Rare birds and plants in Michigan are benefiting from some team work among federal, state and local partners. This summer, staff from the Michigan Ecological Services Field Office and the Michigan Department of Natural Resources partnered with local volunteers to conduct plant surveys and describe beach characteristics at Wilderness State Park, located at the northern tip of the Lower Peninsula. Part of an effort to restore the Great Lakes piping plover population, the surveyors examined vegetation encroachment in restored areas along with the regrowth of federally threatened Pitcher’s thistle and Houghton’s goldenrod. Staff spent two days surveying transects along the Lake Michigan shoreline throughout Waugoshance Point in Wilderness State Park. The information collected on plants and shoreline substrate (sand, silt and rock cover) will benefit future management of the site.
Piping plovers prefer wide, sand beaches strewn with small cobble and sparse vegetation for nesting habitat. In the early 2000s, Waugoshance Point had these habitat conditions and hosted up to 10 pairs of nesting piping plovers. Habitat quality, however, diminished after prolonged low Lake Michigan water levels and subsequent encroachment by native and non-native vegetation. The last year plovers nested at the site was in 2006. In 2012, we started a project with the Michigan Department of Natural Resources and the U.S. Geological Survey to restore plover habitat by redistributing sand and cobble and removing plants and trees in three areas along Waugoschance Point. The project was a success; in 2016, a pair of piping plovers nested at the site and successfully fledged chicks! In 2017, plovers were observed, but didn’t nest at the site.
This project is one of the first efforts to restore habitat for piping plovers. As with any good experiment, we wanted to monitor, learn and adapt. Once habitat was restored, we were unsure how long the conditions would remain favorable for nesting. We were also unsure how long to continue management to prepare the site for the greatest long-term success. To answer these questions, we set up a vegetation and substrate monitoring protocol. Preliminary data from the surveys indicate that restoration efforts were successful, with an increased amount of suitable nesting habitat for piping plovers. This year we noticed that non-native invasive plants recolonized some areas, especially at the end of Waugoschance Point where there was a heavy cover of two non-native plant species: yellow sweet clover and spotted knapweed. Management of the site during the next two years will focus on removing these species. Survey data will be further analyzed this winter to look for other trends and insights.

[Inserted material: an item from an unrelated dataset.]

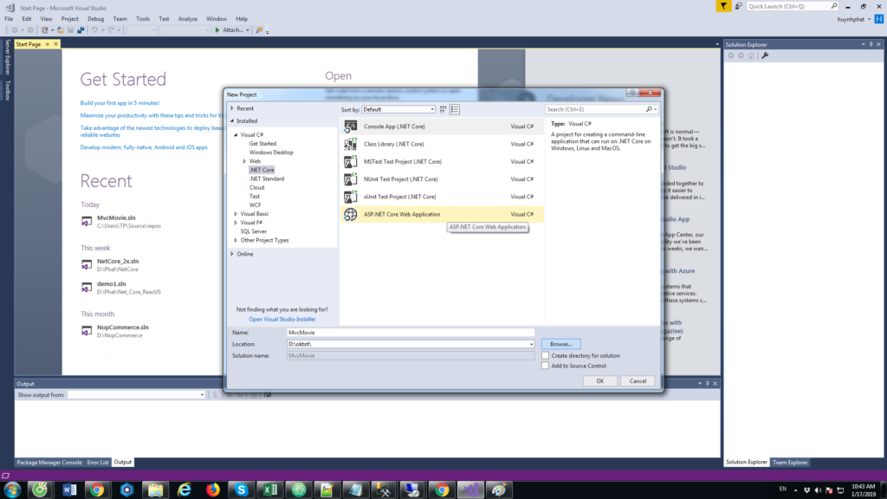This screenshot has height=499, width=887.
Task: Click the Navigate Backward toolbar icon
Action: pyautogui.click(x=16, y=29)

Lake Michigan water levels have been naturally changing and shaping the shoreline. Over the course of our project, Lake Michigan water levels have fluctuated from a near all-time low in 2012 to an almost record high this summer. This not only impacted monitoring efforts, as sections of our transects were submerged underwater, but changing water levels also affect plover nesting habitat. Lake level fluctuations and the shoreline processes that accompany them are the greatest creator and maintainer of plover habitat. The inundation observed this year means that shoreline areas were much narrower and less appealing to nesting plovers. When lake levels recede, however, wide beaches will return along with sparse vegetation conditions. These naturally produced conditions, along with the jump start provided by our project, could mean that Waugoshance Point will once again be prime piping plover nesting habitat.
This project is funded by the Great Lakes Restoration Initiative, U.S. Fish and Wildlife Service Coastal and Threatened and Endangered Species Programs. Additional maintenance and monitoring work at Waugoshance Point will continue through 2019.